EXERCISE. Could you give the records below again exactly as they stand?

▬▬▬▬▬▬▬▬▬▬

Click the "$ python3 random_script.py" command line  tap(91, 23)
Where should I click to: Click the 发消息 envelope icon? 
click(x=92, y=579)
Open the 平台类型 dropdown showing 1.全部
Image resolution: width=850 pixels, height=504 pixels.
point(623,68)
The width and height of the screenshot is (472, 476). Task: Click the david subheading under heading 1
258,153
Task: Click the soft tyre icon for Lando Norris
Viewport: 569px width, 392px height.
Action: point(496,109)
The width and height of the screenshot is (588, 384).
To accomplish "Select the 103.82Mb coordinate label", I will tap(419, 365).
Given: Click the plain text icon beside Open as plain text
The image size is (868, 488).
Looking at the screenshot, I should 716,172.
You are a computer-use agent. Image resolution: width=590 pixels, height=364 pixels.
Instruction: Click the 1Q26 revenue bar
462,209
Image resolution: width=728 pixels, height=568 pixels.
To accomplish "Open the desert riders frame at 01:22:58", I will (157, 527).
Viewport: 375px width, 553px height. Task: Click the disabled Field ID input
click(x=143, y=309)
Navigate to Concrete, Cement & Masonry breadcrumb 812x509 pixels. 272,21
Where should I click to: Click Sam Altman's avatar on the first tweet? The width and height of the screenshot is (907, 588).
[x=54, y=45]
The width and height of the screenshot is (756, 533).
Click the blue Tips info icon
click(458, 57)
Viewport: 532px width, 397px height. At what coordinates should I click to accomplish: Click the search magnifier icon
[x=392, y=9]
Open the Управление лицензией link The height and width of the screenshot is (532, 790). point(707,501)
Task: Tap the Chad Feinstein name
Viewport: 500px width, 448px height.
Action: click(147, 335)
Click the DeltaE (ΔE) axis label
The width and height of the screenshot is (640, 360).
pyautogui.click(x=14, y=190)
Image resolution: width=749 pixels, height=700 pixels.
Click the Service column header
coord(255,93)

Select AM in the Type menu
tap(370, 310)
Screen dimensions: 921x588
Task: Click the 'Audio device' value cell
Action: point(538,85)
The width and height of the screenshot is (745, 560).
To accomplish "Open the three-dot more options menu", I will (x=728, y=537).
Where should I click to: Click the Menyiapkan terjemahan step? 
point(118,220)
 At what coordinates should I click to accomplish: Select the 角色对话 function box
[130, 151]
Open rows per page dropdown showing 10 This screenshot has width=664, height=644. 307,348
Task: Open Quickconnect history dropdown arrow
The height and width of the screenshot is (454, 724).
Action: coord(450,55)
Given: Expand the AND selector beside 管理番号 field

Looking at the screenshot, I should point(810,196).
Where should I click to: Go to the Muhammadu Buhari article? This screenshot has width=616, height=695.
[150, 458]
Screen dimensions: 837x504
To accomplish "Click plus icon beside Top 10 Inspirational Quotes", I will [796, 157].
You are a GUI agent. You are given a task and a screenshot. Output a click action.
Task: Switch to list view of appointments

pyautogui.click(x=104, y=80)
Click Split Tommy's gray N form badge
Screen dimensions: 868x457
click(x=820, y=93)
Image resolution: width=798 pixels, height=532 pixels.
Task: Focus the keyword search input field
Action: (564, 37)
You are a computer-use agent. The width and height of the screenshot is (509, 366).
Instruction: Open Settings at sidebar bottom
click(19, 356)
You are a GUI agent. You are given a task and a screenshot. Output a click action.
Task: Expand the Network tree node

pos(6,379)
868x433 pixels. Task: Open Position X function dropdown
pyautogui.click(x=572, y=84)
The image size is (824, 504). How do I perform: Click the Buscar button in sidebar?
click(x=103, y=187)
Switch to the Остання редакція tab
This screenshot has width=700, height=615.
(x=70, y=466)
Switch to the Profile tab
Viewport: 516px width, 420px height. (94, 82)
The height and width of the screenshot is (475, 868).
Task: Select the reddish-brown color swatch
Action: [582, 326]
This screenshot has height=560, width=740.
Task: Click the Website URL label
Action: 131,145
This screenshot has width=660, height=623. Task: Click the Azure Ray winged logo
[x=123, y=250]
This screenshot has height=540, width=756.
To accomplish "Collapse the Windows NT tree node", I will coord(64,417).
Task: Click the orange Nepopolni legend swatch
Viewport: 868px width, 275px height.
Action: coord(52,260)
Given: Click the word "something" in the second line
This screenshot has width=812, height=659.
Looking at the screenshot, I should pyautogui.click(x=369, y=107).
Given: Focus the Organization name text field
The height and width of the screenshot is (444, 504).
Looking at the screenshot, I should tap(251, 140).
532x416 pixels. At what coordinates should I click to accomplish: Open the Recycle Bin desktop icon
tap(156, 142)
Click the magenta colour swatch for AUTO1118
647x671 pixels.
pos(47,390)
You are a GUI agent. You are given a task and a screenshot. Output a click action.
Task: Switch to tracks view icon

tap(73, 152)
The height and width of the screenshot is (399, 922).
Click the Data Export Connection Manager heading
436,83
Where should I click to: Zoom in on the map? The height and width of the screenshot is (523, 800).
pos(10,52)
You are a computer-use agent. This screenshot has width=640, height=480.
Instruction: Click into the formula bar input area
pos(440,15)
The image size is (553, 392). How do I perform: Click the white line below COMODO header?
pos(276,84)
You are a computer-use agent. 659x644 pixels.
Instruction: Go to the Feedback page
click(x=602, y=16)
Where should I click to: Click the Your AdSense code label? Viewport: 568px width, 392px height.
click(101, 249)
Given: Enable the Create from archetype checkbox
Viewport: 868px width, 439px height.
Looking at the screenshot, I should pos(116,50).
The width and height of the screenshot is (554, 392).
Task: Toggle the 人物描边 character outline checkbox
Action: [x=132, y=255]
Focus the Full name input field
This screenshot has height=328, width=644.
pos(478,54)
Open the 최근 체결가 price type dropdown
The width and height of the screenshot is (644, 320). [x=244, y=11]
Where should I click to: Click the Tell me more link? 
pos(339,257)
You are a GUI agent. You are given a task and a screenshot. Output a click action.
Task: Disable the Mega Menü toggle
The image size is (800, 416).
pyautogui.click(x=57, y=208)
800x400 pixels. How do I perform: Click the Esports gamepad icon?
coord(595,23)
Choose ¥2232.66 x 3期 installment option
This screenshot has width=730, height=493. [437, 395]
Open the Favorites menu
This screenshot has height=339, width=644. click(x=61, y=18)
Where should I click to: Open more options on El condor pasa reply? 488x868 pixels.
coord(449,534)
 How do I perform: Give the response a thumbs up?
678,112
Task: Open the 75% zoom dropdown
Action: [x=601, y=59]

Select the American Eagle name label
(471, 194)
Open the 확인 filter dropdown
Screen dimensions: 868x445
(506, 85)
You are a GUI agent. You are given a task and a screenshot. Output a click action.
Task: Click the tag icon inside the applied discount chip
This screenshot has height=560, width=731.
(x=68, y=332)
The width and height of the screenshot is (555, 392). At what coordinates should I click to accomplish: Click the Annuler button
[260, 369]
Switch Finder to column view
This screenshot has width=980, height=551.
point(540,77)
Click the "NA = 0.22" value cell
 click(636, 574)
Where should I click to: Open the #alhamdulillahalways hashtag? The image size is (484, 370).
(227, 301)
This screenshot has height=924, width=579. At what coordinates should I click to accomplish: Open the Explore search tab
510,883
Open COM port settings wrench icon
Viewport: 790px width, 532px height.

▬▬▬▬▬▬▬▬▬▬

ANSWER FOR THIS EXERCISE.
Click the "$ python3 random_script.py" command line  tap(91, 23)
Where should I click to: Click the 发消息 envelope icon? 
click(x=92, y=579)
Open the 平台类型 dropdown showing 1.全部
Image resolution: width=850 pixels, height=504 pixels.
point(623,68)
The width and height of the screenshot is (472, 476). Task: Click the david subheading under heading 1
258,153
Task: Click the soft tyre icon for Lando Norris
Viewport: 569px width, 392px height.
Action: point(496,109)
The width and height of the screenshot is (588, 384).
To accomplish "Select the 103.82Mb coordinate label", I will tap(419, 365).
Given: Click the plain text icon beside Open as plain text
The image size is (868, 488).
Looking at the screenshot, I should 716,172.
You are a computer-use agent. Image resolution: width=590 pixels, height=364 pixels.
Instruction: Click the 1Q26 revenue bar
462,209
Image resolution: width=728 pixels, height=568 pixels.
To accomplish "Open the desert riders frame at 01:22:58", I will (157, 527).
Viewport: 375px width, 553px height. Task: Click the disabled Field ID input
click(x=143, y=309)
Navigate to Concrete, Cement & Masonry breadcrumb 812x509 pixels. 272,21
Where should I click to: Click Sam Altman's avatar on the first tweet? The width and height of the screenshot is (907, 588).
[x=54, y=45]
The width and height of the screenshot is (756, 533).
Click the blue Tips info icon
click(458, 57)
Viewport: 532px width, 397px height. At what coordinates should I click to accomplish: Click the search magnifier icon
[x=392, y=9]
Open the Управление лицензией link The height and width of the screenshot is (532, 790). point(707,501)
Task: Tap the Chad Feinstein name
Viewport: 500px width, 448px height.
Action: click(147, 335)
Click the DeltaE (ΔE) axis label
The width and height of the screenshot is (640, 360).
pyautogui.click(x=14, y=190)
Image resolution: width=749 pixels, height=700 pixels.
Click the Service column header
coord(255,93)

Select AM in the Type menu
tap(370, 310)
Screen dimensions: 921x588
Task: Click the 'Audio device' value cell
Action: point(538,85)
The width and height of the screenshot is (745, 560).
To accomplish "Open the three-dot more options menu", I will (x=728, y=537).
Where should I click to: Click the Menyiapkan terjemahan step? 
point(118,220)
 At what coordinates should I click to accomplish: Select the 角色对话 function box
[130, 151]
Open rows per page dropdown showing 10 This screenshot has width=664, height=644. 307,348
Task: Open Quickconnect history dropdown arrow
The height and width of the screenshot is (454, 724).
Action: coord(450,55)
Given: Expand the AND selector beside 管理番号 field

Looking at the screenshot, I should point(810,196).
Where should I click to: Go to the Muhammadu Buhari article? This screenshot has width=616, height=695.
[150, 458]
Screen dimensions: 837x504
To accomplish "Click plus icon beside Top 10 Inspirational Quotes", I will [796, 157].
You are a GUI agent. You are given a task and a screenshot. Output a click action.
Task: Switch to list view of appointments

pyautogui.click(x=104, y=80)
Click Split Tommy's gray N form badge
Screen dimensions: 868x457
click(x=820, y=93)
Image resolution: width=798 pixels, height=532 pixels.
Task: Focus the keyword search input field
Action: (564, 37)
You are a computer-use agent. The width and height of the screenshot is (509, 366).
Instruction: Open Settings at sidebar bottom
click(19, 356)
You are a GUI agent. You are given a task and a screenshot. Output a click action.
Task: Expand the Network tree node

pos(6,379)
868x433 pixels. Task: Open Position X function dropdown
pyautogui.click(x=572, y=84)
The image size is (824, 504). How do I perform: Click the Buscar button in sidebar?
click(x=103, y=187)
Switch to the Остання редакція tab
This screenshot has width=700, height=615.
(x=70, y=466)
Switch to the Profile tab
Viewport: 516px width, 420px height. (94, 82)
The height and width of the screenshot is (475, 868).
Task: Select the reddish-brown color swatch
Action: [582, 326]
This screenshot has height=560, width=740.
Task: Click the Website URL label
Action: 131,145
This screenshot has width=660, height=623. Task: Click the Azure Ray winged logo
[x=123, y=250]
This screenshot has height=540, width=756.
To accomplish "Collapse the Windows NT tree node", I will coord(64,417).
Task: Click the orange Nepopolni legend swatch
Viewport: 868px width, 275px height.
Action: coord(52,260)
Given: Click the word "something" in the second line
This screenshot has width=812, height=659.
Looking at the screenshot, I should pyautogui.click(x=369, y=107).
Given: Focus the Organization name text field
The height and width of the screenshot is (444, 504).
Looking at the screenshot, I should tap(251, 140).
532x416 pixels. At what coordinates should I click to accomplish: Open the Recycle Bin desktop icon
tap(156, 142)
Click the magenta colour swatch for AUTO1118
647x671 pixels.
pos(47,390)
You are a GUI agent. You are given a task and a screenshot. Output a click action.
Task: Switch to tracks view icon

tap(73, 152)
The height and width of the screenshot is (399, 922).
Click the Data Export Connection Manager heading
436,83
Where should I click to: Zoom in on the map? The height and width of the screenshot is (523, 800).
pos(10,52)
You are a computer-use agent. This screenshot has width=640, height=480.
Instruction: Click into the formula bar input area
pos(440,15)
The image size is (553, 392). How do I perform: Click the white line below COMODO header?
pos(276,84)
You are a computer-use agent. 659x644 pixels.
Instruction: Go to the Feedback page
click(x=602, y=16)
Where should I click to: Click the Your AdSense code label? Viewport: 568px width, 392px height.
click(101, 249)
Given: Enable the Create from archetype checkbox
Viewport: 868px width, 439px height.
Looking at the screenshot, I should pos(116,50).
The width and height of the screenshot is (554, 392).
Task: Toggle the 人物描边 character outline checkbox
Action: [x=132, y=255]
Focus the Full name input field
This screenshot has height=328, width=644.
pos(478,54)
Open the 최근 체결가 price type dropdown
The width and height of the screenshot is (644, 320). [x=244, y=11]
Where should I click to: Click the Tell me more link? 
pos(339,257)
You are a GUI agent. You are given a task and a screenshot. Output a click action.
Task: Disable the Mega Menü toggle
The image size is (800, 416).
pyautogui.click(x=57, y=208)
800x400 pixels. How do I perform: Click the Esports gamepad icon?
coord(595,23)
Choose ¥2232.66 x 3期 installment option
This screenshot has width=730, height=493. [437, 395]
Open the Favorites menu
This screenshot has height=339, width=644. click(x=61, y=18)
Where should I click to: Open more options on El condor pasa reply? 488x868 pixels.
coord(449,534)
 How do I perform: Give the response a thumbs up?
678,112
Task: Open the 75% zoom dropdown
Action: [x=601, y=59]

Select the American Eagle name label
(471, 194)
Open the 확인 filter dropdown
Screen dimensions: 868x445
(506, 85)
You are a GUI agent. You are given a task and a screenshot. Output a click action.
Task: Click the tag icon inside the applied discount chip
This screenshot has height=560, width=731.
(x=68, y=332)
The width and height of the screenshot is (555, 392). At what coordinates should I click to accomplish: Click the Annuler button
[260, 369]
Switch Finder to column view
This screenshot has width=980, height=551.
point(540,77)
Click the "NA = 0.22" value cell
 click(636, 574)
Where should I click to: Open the #alhamdulillahalways hashtag? The image size is (484, 370).
(227, 301)
This screenshot has height=924, width=579. At what coordinates should I click to accomplish: Open the Explore search tab
510,883
Open COM port settings wrench icon
Viewport: 790px width, 532px height.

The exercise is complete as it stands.